The data:

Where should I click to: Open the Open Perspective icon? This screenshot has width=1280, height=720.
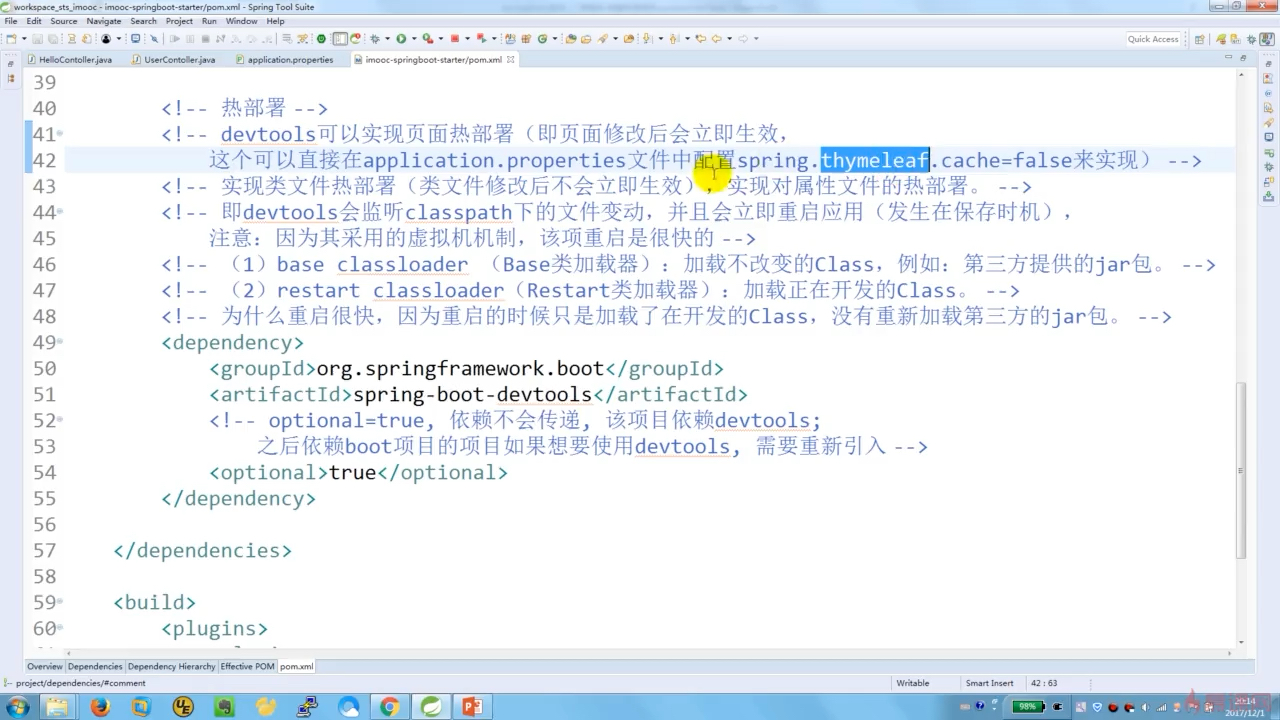tap(1199, 39)
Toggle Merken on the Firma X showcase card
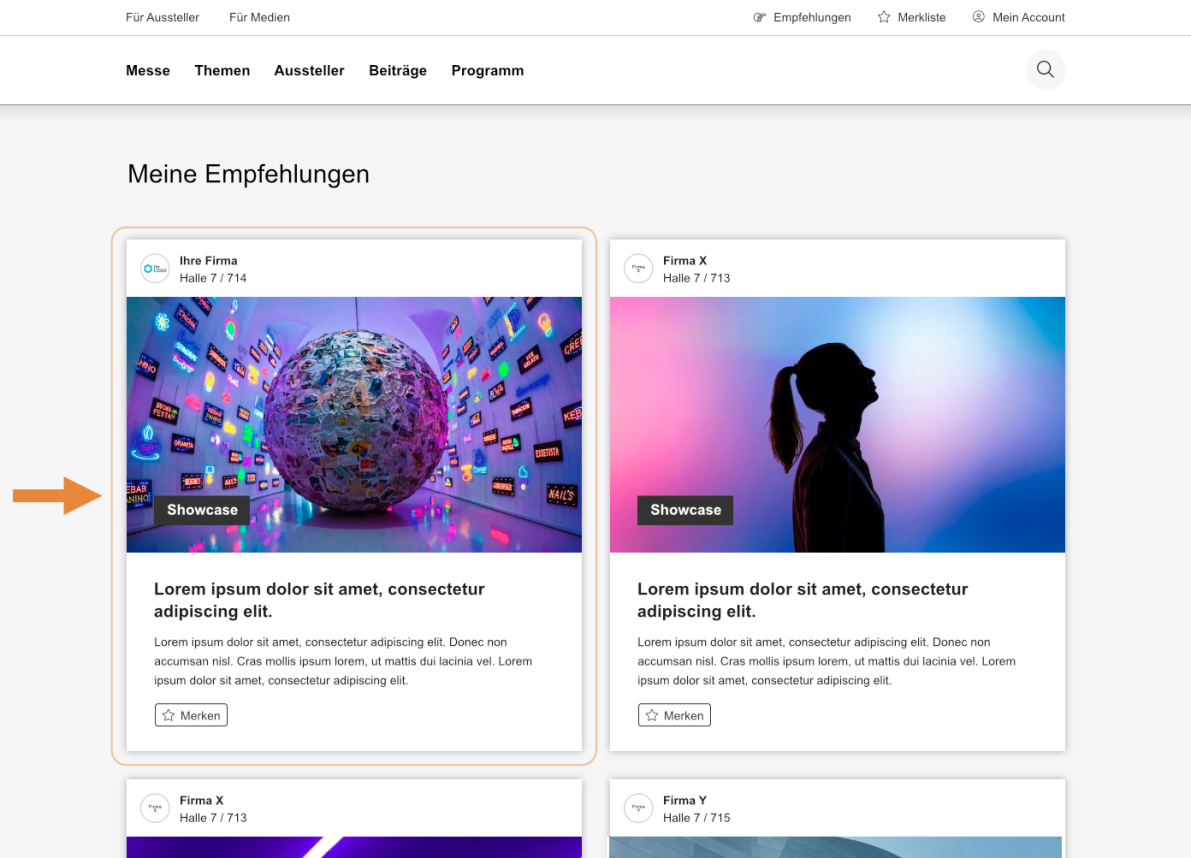 [x=674, y=714]
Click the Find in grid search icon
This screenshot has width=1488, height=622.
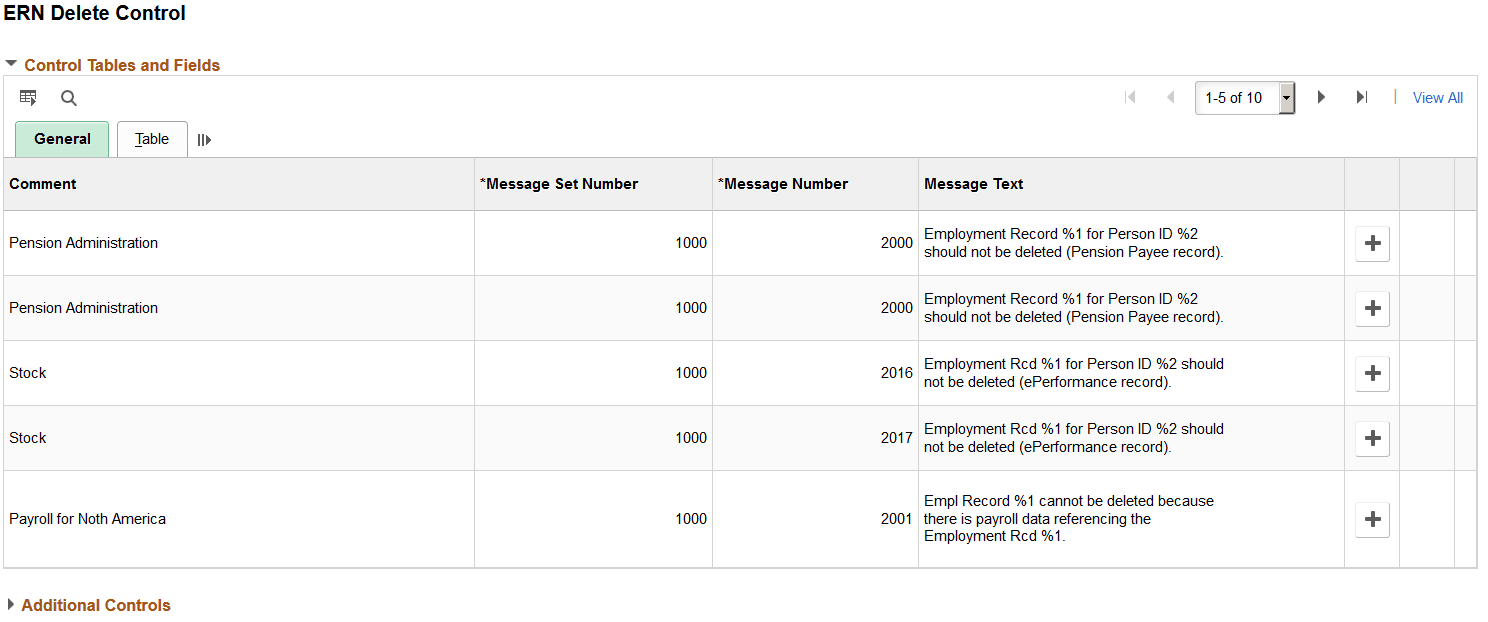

Activity: Pictures stay out of this copy; write out the entries above exactly.

Problem solution:
Where should I click to: Open the Open Perspective icon? This screenshot has width=1280, height=720.
tap(1199, 39)
Toggle Merken on the Firma X showcase card
 [x=674, y=714]
Click the Find in grid search icon
This screenshot has width=1488, height=622.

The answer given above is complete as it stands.